* Stored items:
Segment Open
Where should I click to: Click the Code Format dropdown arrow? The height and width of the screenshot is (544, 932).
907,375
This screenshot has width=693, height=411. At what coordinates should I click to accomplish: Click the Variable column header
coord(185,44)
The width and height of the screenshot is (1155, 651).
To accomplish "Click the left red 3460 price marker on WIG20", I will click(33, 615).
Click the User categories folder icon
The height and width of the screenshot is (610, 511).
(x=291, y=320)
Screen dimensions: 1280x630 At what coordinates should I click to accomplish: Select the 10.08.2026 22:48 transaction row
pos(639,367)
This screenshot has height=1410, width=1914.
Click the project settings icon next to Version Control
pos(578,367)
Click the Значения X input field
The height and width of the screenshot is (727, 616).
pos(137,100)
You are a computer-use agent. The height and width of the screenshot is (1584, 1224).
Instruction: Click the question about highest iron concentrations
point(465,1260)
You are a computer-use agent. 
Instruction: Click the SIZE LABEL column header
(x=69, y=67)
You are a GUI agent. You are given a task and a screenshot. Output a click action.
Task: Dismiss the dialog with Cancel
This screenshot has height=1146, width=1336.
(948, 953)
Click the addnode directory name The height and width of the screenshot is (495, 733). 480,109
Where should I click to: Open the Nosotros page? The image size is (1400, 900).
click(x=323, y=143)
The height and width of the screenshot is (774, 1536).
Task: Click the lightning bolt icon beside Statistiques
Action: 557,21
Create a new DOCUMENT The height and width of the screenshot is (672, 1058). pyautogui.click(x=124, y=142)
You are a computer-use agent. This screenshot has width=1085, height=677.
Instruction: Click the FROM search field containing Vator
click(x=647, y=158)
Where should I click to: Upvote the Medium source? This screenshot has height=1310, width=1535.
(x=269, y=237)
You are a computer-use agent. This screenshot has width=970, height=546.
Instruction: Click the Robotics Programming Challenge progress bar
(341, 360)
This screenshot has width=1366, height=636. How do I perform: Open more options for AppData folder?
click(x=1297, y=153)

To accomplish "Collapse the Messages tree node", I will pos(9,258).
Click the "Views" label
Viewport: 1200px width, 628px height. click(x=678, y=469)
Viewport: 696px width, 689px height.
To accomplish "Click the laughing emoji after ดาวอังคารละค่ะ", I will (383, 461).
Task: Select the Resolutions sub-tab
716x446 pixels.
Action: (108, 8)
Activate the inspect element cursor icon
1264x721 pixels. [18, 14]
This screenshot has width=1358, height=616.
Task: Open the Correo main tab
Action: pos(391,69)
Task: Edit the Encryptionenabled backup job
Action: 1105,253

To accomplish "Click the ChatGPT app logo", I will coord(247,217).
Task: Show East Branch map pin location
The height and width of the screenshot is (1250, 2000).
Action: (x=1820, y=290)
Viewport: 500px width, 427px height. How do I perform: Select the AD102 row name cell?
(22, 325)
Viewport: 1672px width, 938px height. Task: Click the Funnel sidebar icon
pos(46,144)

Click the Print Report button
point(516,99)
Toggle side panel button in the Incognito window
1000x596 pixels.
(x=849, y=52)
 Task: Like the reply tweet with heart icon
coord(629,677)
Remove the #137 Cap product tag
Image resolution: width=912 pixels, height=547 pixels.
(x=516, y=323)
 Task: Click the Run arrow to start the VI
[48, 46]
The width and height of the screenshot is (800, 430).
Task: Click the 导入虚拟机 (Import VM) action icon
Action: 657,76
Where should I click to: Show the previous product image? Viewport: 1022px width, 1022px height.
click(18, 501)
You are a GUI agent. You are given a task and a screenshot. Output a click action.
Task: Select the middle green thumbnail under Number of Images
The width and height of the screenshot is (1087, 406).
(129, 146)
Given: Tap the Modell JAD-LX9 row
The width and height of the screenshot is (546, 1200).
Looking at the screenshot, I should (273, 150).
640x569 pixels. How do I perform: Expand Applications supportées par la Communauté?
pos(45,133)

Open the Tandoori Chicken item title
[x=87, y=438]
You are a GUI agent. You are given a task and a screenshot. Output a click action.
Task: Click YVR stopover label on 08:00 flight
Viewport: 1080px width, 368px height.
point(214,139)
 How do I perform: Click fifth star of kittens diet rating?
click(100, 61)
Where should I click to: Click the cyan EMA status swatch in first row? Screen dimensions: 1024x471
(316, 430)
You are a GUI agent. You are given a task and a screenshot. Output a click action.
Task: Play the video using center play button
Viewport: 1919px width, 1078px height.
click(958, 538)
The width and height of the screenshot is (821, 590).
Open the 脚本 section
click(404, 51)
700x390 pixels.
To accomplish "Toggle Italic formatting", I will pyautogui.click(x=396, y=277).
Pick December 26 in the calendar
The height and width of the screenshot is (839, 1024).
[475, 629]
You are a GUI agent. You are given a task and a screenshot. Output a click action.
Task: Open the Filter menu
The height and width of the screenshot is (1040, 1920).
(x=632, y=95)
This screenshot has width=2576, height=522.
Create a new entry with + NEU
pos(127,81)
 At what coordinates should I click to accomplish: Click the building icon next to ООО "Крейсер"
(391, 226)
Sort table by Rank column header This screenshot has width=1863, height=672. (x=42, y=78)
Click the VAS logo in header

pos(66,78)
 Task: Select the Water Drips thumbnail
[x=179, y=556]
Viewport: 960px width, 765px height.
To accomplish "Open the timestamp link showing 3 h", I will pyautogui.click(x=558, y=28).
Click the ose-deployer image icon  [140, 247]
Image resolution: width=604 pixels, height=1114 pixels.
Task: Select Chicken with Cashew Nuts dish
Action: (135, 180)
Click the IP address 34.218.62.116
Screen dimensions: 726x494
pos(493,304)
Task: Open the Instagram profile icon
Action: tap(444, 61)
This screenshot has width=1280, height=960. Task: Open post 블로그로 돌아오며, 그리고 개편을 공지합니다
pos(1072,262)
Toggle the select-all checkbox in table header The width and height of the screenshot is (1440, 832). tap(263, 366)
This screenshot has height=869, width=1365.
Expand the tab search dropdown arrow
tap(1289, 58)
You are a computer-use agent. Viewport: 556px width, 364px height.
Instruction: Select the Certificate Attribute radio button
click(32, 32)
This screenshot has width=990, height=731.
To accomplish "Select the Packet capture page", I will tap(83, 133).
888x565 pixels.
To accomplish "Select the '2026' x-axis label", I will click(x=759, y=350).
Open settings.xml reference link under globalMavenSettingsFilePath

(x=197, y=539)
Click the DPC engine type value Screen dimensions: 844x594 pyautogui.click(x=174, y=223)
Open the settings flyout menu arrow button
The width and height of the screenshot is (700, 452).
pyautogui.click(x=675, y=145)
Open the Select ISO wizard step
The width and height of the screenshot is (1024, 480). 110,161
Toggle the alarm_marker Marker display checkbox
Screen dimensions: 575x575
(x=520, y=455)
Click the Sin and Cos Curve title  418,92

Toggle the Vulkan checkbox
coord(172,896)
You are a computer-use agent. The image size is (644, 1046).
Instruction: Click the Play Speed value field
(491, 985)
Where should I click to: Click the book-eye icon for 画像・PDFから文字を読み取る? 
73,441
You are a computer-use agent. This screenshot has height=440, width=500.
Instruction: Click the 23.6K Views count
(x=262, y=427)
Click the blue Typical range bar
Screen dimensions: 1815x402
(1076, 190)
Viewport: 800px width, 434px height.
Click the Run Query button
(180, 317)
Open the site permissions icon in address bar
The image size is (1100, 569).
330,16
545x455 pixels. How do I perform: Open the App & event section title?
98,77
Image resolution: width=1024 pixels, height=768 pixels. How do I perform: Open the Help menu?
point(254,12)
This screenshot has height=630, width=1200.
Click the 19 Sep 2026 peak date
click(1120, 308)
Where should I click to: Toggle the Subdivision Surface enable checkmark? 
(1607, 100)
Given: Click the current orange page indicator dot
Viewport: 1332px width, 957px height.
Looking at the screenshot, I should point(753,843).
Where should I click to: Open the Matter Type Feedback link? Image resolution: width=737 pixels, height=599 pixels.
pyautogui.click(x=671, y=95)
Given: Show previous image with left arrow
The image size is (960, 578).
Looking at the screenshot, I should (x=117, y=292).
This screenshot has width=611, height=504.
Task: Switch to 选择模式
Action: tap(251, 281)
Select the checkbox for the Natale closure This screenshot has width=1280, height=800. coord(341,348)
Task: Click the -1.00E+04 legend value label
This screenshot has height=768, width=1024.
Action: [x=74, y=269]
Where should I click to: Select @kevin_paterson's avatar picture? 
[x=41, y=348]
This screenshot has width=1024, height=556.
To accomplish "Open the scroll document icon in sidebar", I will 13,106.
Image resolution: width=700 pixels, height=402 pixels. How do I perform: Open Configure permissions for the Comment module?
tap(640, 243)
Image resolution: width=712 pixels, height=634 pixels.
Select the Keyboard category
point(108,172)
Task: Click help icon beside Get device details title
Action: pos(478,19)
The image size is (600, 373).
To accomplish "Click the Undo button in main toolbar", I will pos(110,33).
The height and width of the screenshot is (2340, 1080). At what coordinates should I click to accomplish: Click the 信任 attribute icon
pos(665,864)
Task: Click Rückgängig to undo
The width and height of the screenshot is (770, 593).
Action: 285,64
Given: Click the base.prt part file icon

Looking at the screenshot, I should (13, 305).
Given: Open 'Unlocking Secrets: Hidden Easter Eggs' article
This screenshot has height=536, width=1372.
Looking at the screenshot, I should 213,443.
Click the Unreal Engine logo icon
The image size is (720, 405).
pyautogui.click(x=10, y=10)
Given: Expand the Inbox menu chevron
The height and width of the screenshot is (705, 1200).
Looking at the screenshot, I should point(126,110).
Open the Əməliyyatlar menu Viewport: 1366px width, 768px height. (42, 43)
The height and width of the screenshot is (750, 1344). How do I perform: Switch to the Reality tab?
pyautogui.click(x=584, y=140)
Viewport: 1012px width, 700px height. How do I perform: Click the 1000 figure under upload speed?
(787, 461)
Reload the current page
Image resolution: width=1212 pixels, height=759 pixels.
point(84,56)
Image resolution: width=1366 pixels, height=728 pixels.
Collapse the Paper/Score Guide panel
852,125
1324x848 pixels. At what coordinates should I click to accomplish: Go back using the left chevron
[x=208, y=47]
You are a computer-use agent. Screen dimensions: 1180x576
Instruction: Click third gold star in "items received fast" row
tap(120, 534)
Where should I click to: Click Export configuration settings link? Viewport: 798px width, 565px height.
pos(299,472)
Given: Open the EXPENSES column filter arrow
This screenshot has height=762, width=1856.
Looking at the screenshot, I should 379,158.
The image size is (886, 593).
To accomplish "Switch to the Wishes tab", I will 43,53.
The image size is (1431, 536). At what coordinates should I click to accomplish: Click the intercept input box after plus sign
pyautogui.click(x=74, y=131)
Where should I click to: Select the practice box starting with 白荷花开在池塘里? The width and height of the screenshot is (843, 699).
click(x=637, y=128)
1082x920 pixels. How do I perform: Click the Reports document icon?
Segment Closed
* What is required: Reproduce each line of the entries above from the one containing "1324x848 pixels. At" through the last, exactly, and no other line.

* Result:
1324x848 pixels. At what coordinates should I click to accomplish: Go back using the left chevron
[x=208, y=47]
You are a computer-use agent. Screen dimensions: 1180x576
Instruction: Click third gold star in "items received fast" row
tap(120, 534)
Where should I click to: Click Export configuration settings link? Viewport: 798px width, 565px height.
pos(299,472)
Given: Open the EXPENSES column filter arrow
This screenshot has height=762, width=1856.
Looking at the screenshot, I should 379,158.
The image size is (886, 593).
To accomplish "Switch to the Wishes tab", I will 43,53.
The image size is (1431, 536). At what coordinates should I click to accomplish: Click the intercept input box after plus sign
pyautogui.click(x=74, y=131)
Where should I click to: Select the practice box starting with 白荷花开在池塘里? The width and height of the screenshot is (843, 699).
click(x=637, y=128)
1082x920 pixels. How do I perform: Click the Reports document icon?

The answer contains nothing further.